Dr. Anat Cohen-Dayag, president and CEO of Compugen, said, “The data we achieved with CGEN-15032, together with JHU, exemplifies the tremendous value of our collaboration, providing us with access to world-class immuno-oncology knowledge and expertise to successfully develop our immuno-oncology programs and accelerate their path towards future human testing.”
While antibody blockade of CTLA4 and PD-1 immune checkpoints has emerged as a successful treatment option for cancer patients, most do not experience sustained benefits, pinpointing a need for additional immune checkpoints. CGEN-15032, a novel myeloid and epithelial immuno-oncology target which may serve as an immuno-suppressive target within the tumor microenvironment was discovered by the company’s immune checkpoint discovery platform, which also served as the cornerstone for the identification of TIGIT and PVRIG, two novel immune checkpoints which are currently in preclinical development by Compugen.
Data gathered from research on both human and mice in in-vitro experimental systems suggest that CGEN-15032 may serve as an immuno-suppressive component of the tumor microenvironment, and that drugs inhibiting CGEN-15032 either alone or in combination with checkpoint inhibitors may activate anti-cancer immune responses. Ectopically expressed CGEN-15032 dampened anti-melanoma activity of tumor-infiltrating lymphocytes, derived from melanoma patients. In line with the effect observed in human system, overexpression of murine CGEN-15032 in artificial antigen-presenting cells resulted in reduced activity of TCR-transgenic DO11.10 T cells. These functional data, in conjunction with the expression of 15032 on myeloid and tumor cells, suggest that 15032 is a ligand and part of a novel pathway that inhibits T cell function.

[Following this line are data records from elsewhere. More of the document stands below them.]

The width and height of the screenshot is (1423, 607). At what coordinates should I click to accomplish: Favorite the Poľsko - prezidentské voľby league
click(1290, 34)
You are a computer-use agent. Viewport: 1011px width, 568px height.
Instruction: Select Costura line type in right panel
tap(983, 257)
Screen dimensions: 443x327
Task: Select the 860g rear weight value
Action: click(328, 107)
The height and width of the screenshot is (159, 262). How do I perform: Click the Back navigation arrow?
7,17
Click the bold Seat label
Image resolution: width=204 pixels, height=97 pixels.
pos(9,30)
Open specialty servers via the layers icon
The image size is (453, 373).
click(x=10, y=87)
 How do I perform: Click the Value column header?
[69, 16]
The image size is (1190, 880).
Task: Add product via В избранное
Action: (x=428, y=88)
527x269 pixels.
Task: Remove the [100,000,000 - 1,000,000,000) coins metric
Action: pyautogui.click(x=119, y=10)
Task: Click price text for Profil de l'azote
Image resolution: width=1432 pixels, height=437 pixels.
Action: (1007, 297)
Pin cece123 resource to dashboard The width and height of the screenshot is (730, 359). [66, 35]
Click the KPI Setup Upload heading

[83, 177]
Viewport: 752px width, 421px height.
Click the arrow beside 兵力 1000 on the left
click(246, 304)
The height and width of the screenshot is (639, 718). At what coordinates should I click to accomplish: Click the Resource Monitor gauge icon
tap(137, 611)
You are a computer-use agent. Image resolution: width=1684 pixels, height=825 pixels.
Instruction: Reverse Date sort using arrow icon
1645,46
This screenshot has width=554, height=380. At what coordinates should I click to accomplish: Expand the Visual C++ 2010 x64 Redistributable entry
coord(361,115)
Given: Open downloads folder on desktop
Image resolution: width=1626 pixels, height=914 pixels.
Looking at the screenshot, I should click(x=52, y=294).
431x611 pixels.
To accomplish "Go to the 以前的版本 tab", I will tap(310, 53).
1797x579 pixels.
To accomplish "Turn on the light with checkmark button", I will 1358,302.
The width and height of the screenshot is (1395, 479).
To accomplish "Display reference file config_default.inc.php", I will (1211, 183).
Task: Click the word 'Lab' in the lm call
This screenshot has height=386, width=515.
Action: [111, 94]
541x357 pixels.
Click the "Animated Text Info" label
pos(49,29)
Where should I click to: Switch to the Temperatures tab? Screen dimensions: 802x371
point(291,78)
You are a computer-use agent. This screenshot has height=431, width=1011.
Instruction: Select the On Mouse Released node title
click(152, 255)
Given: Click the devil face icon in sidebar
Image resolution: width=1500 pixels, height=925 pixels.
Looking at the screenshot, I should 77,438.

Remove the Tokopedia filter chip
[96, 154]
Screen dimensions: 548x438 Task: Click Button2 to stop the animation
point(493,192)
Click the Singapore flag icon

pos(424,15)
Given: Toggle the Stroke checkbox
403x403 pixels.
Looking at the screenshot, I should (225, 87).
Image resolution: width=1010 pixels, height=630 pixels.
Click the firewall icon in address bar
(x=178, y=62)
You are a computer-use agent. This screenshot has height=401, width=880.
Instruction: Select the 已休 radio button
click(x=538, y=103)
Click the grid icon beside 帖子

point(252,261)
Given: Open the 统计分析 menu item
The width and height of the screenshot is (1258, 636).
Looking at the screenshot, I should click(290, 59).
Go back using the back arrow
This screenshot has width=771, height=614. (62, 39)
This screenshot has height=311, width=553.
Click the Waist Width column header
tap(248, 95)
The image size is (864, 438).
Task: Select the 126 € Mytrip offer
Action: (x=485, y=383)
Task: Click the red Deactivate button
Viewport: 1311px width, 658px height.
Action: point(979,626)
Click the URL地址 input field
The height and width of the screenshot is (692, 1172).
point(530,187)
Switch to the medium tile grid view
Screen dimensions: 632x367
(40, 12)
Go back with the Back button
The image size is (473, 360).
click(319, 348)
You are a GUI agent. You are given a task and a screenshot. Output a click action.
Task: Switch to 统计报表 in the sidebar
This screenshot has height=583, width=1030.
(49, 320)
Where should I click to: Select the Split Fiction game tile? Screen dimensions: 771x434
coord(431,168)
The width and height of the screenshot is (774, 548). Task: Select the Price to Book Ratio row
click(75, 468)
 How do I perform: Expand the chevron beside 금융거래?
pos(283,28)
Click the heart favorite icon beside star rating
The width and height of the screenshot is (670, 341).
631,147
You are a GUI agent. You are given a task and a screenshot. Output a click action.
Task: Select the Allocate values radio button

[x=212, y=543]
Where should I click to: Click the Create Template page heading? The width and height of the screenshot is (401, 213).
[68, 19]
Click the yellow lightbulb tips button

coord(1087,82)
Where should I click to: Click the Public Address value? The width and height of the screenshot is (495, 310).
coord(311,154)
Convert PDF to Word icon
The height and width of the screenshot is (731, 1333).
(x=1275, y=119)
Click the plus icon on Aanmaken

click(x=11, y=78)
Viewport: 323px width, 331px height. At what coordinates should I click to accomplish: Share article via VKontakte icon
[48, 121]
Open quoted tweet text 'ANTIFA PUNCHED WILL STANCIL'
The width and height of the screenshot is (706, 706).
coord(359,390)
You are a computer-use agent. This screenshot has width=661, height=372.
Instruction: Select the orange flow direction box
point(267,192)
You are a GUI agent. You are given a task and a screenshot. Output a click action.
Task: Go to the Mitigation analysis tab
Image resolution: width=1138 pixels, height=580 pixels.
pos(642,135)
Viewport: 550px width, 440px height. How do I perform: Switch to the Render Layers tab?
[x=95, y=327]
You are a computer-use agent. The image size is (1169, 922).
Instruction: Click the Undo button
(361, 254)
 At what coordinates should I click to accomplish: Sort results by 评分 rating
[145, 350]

To study the immuno-modulatory function of CGEN-15032 and its role in anti-cancer immunity, researchers generated CGEN-15032 knock-out mice. MC38 tumors grew slower in these relative to wild-type mice. Furthermore, a combinatorial treatment of CGEN-15032-deficient mice with anti-PDL1 antibody resulted in tumor growth inhibition compared with anti-PDL1-treated wild-type mice.
The next step, according to Dr. Yona Geffen, Compugen’s vice president of research and validation, is to “Perform mechanistic studies in order to shed more light on the biological significance and the mechanism of action. These studies are being conducted under the multi-year collaboration with Prof. Drew Pardoll’s lab at the Johns Hopkins University (JHU) and Dr. Miriam Merad’s lab at the Icahn School of Medicine at Mount Sinai in New York. Mainly, these studies will be focused on in-vivo studies and expression in clinical samples.”
The Mount Sinai collaboration in question is a multi-year cancer immunotherapy research agreement under Merad’s direction. Geffen tells DDNews “This collaboration focuses on the research and target validation of selected myeloid candidates discovered by Compugen for their potential to serve as a basis for cancer immunotherapy treatments, including the validation of their role in innate immunity and involvement in tumor biology.”
“Myeloids are a newly rising field in cancer immuno-therapy that is receiving growing interest and investment from both established pharma and biotech companies,” she continues. “These myeloid target programs affect T cell immunity through various immunosuppressive mechanisms, and therefore have the potential to serve as the basis for the next wave of cancer immuno-therapies. These targets may offer a complimentary strategy to that of checkpoint inhibitors, and may provide treatment solutions for non-responsive or relapsing patients. A limited number of known myeloid targets are currently pursued in clinical trials, with only initial efficacy results presented to date.”